Just got back from a trip to Shepards crag where my brother and I did little Chamonix, we've talked about doing it for ages so it was great to get on the route, even it was a little slimy.

Whilst getting geared up for the route the local mountain rescue outfit, set up a simulated rescue from the top with stretcher and all, and lowered it down the route.

It got me wondering, did they do this on this specific route because it is one the most climbed routes in the uk, so therefore more likely to be an accident there?

I managed to get some photos and video, it was a little surreal trying to find my way across the saddle and on to the slab with a stretcher, pretend casualty, an abseil rescuer and a photographer all hanging directly above!!

 

Lemony - on 08 Apr 2018
In reply to DenzelLN:

Maybe they'd sized you up and thought they'd get a headstart...

1
DenzelLN - on 08 Apr 2018
In reply to Lemony:

Probably, not far off the truth either!

Dave the Rave on 08 Apr 2018
In reply to DenzelLN:

Feckin topropers have no place on a crag!;)

DenzelLN - on 08 Apr 2018

Ha, well it did make me wonder.

But then again it makes sense with so many people climbing the route to have the potential rescue scenario well rehearsed.

All good fun, memorable for sure

Pete Pozman - on 09 Apr 2018
In reply to DenzelLN:

Is it still loose on the top pitch ? 

DenzelLN - on 09 Apr 2018
In reply to Pete Pozman:

No, i didn't notice anything

nocker - on 09 Apr 2018
In reply to Pete Pozman: There have been some rattly flakes on LC's top pitch for as long as I can remember, perhaps 40 years. They seem well bedded in but I have always felt that for an aspiring V diff leader heading up that ever so slightly overhanging pitch, coming across them unexpectedly might be the last thing you want.

 

Pete Pozman - on 10 Apr 2018
In reply to nocker:

It was sound in the sixties but the last time I did it I got a surprise. It's a spectacular lead but,   I agree,  not recommended as a first.  

Denzil - on 10 Apr 2018
In reply to DenzelLN: Our team certainly set up training events in likely hot spots.
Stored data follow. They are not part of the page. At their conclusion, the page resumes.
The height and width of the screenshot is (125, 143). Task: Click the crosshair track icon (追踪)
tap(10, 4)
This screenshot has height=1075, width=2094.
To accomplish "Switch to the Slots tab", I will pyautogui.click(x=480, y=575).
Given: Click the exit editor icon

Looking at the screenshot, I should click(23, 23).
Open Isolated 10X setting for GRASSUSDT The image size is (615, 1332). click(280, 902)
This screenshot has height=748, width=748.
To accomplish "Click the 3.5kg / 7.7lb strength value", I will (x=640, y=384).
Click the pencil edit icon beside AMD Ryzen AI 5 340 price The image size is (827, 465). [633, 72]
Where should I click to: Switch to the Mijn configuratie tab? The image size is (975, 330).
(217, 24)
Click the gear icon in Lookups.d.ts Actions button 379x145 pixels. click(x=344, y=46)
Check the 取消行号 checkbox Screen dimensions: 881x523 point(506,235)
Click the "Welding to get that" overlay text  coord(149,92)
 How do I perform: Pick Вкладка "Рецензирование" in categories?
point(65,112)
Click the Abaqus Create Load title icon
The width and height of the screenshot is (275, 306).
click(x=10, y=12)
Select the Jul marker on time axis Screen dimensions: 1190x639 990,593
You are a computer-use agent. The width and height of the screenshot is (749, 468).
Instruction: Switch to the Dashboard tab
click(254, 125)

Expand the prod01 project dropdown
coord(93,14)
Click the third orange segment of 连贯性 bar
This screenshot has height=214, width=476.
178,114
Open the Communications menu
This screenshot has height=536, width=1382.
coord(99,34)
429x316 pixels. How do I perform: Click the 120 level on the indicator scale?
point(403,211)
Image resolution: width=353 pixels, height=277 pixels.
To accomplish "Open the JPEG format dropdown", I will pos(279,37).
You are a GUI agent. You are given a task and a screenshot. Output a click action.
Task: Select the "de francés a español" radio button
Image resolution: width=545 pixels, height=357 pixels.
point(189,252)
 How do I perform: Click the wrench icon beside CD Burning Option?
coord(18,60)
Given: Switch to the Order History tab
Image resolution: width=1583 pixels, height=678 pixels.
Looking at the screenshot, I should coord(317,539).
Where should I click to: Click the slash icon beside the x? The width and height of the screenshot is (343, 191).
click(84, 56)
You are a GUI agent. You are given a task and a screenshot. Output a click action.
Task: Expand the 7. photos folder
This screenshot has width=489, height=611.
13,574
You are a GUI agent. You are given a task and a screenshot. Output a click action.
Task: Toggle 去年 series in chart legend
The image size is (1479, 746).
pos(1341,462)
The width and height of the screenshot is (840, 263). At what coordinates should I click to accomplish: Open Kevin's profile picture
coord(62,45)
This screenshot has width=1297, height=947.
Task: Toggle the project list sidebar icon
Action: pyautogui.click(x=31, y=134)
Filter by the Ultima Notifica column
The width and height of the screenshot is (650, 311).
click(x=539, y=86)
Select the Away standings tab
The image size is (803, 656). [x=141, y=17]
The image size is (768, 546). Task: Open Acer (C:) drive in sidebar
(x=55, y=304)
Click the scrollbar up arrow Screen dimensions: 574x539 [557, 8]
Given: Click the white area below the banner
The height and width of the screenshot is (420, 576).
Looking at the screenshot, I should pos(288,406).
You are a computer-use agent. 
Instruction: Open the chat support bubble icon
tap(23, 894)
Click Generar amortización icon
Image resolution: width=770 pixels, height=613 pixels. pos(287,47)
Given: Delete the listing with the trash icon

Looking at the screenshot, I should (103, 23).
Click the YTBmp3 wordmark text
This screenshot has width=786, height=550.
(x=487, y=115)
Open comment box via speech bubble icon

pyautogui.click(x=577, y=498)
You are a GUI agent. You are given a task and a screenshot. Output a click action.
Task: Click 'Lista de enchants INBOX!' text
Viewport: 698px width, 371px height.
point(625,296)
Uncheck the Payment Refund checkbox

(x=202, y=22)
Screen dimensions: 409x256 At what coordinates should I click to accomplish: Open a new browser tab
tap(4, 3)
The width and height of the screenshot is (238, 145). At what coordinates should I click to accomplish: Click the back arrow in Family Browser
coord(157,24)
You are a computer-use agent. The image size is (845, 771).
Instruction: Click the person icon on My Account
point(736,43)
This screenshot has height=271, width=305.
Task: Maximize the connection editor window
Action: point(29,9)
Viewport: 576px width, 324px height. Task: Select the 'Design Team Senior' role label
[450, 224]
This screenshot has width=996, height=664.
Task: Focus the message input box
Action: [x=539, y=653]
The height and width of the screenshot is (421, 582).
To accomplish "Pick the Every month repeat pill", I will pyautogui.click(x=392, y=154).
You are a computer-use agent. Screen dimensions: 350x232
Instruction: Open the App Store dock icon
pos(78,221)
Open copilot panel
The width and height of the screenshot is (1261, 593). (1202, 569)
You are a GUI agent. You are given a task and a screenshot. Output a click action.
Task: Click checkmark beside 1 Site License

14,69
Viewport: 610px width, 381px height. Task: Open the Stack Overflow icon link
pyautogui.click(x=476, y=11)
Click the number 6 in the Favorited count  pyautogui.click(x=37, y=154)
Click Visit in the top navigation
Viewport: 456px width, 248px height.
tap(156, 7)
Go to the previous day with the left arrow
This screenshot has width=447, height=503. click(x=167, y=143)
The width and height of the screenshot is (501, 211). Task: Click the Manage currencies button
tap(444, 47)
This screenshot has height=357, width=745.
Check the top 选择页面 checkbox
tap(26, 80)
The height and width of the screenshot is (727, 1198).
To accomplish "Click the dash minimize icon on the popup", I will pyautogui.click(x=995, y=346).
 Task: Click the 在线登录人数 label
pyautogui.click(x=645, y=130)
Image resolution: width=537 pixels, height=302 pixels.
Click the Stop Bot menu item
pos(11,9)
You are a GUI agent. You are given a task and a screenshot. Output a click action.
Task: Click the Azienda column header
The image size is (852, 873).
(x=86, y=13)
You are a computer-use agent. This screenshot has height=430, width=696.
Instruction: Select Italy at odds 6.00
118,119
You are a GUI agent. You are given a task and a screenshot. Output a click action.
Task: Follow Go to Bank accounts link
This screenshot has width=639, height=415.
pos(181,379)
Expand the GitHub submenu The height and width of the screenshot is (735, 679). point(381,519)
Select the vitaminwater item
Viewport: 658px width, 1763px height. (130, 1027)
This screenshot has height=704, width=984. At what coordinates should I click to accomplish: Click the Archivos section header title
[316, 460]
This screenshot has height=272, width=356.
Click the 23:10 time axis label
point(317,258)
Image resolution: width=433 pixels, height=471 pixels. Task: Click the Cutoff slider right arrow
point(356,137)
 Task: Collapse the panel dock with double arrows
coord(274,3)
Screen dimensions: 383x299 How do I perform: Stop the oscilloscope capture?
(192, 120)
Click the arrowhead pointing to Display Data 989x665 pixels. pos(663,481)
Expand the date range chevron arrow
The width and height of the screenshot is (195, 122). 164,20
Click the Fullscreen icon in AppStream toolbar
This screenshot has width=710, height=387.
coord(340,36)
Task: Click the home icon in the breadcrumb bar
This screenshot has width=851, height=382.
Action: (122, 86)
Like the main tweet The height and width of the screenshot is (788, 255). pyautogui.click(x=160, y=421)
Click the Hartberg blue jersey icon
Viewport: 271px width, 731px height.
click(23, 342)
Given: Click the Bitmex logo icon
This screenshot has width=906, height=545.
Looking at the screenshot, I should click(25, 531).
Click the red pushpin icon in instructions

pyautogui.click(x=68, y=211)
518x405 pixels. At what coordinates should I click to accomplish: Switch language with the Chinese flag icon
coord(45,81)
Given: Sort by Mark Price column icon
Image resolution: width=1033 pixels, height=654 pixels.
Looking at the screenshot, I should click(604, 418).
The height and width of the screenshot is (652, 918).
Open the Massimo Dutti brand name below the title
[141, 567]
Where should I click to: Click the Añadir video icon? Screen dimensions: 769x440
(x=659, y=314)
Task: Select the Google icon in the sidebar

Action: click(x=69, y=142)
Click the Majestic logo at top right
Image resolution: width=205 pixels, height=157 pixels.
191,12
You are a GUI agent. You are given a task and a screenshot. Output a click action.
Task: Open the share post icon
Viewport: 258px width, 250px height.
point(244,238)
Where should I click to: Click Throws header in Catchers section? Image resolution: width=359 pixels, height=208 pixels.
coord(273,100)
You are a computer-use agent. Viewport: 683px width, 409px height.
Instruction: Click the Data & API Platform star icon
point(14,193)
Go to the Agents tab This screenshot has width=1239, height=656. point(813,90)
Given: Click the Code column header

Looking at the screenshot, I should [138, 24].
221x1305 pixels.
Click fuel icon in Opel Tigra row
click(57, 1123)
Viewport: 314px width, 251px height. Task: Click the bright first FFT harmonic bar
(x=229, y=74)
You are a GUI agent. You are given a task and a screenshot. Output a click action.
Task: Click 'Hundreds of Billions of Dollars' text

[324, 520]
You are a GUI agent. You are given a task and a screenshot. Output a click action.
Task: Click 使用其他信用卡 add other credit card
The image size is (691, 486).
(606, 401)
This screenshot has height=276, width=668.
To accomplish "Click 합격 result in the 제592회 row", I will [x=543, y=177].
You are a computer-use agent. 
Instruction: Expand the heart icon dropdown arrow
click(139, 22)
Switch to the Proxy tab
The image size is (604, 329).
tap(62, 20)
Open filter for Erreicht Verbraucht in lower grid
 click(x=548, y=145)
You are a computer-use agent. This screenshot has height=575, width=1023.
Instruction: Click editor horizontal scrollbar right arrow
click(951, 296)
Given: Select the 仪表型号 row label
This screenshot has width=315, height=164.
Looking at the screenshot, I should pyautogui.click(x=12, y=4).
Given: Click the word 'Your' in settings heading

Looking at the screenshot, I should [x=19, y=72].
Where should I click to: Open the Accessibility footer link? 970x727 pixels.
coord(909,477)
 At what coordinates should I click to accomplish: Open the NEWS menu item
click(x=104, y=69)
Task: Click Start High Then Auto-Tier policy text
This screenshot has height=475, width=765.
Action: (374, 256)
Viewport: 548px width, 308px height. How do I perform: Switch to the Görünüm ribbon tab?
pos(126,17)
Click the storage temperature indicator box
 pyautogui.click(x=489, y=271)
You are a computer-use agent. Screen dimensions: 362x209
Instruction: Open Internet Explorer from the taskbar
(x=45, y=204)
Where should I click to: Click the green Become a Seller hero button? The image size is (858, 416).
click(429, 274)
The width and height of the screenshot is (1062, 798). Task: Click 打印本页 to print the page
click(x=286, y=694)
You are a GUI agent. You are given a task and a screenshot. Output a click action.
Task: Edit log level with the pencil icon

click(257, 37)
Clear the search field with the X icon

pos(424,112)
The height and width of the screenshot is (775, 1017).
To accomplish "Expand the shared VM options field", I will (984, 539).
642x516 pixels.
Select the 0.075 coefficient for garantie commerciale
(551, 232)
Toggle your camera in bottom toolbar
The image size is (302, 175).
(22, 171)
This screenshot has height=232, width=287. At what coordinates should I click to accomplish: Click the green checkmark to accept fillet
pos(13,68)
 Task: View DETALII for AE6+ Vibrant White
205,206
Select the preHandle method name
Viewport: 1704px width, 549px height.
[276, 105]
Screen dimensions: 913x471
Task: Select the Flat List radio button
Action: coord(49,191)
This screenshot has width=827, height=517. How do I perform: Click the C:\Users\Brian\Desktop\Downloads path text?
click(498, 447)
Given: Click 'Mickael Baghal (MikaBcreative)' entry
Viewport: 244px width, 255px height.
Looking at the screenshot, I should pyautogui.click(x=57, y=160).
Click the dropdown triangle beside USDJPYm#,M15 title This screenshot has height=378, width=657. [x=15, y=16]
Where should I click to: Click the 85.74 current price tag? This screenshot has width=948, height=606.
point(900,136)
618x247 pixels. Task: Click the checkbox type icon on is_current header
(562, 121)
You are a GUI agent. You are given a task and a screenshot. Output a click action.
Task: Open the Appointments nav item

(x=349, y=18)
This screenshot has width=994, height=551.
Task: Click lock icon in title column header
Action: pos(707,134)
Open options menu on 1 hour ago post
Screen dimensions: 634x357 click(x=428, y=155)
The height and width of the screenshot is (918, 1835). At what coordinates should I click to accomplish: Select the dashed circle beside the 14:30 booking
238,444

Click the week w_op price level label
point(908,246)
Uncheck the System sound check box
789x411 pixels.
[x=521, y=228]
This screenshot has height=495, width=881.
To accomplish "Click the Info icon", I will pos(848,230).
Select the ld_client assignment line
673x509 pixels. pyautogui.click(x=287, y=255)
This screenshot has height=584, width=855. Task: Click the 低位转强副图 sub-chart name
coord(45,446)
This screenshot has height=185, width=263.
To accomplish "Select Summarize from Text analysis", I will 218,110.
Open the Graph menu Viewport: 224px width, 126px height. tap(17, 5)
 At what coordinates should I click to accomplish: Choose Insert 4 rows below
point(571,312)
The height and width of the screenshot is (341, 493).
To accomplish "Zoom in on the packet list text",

A couple of years back some local mountain bikers set up a new downhill route and we could see a dodgy section so organised a training exercise to find out the best approach and extraction routes. A week later we had a real incident at the same spot!

 

teh_mark on 10 Apr 2018
In reply to nocker:

I might be a wimp, but when I led it as a younger and vastly less experienced v. diff leader, the final pitch was the least of my worries compared to the pitch before it. Still need to go back, lead it again and prove a point to myself. I'm not sure what the point is, but I feel a need to prove it...

wercat on 11 Apr 2018
In reply to teh_mark:

crossing the tabletop over the bottomless gap?

teh_mark on 11 Apr 2018
In reply to wercat:

Yeah - my less experienced self couldn't find any worthwhile gear on the block, but placed a poor unextended cam anywhere. Took me a while to figure out how to actually cross the gap, quickly traversed to the arete, placed a bomber unextended hex and started to make upwards progress. The problem was the single rope now went from the belayer up the slab, across the block, around the arete, and then up. By the time I was below the saddle I couldn't move for rope drag. Got a bit stressed, pulled the bomber hex out which only increased the stress, and eventually clawed my way into a sitting position on the saddle.

It took some time to calm myself.

Fantastic route though.

Pete Pozman - on 11 Apr 2018
In reply to teh_mark:

Of these things are climbers made.

teh_mark on 11 Apr 2018
In reply to Pete Pozman:

You're not wrong there. And of those things lessons about rope drag are also swiftly learnt!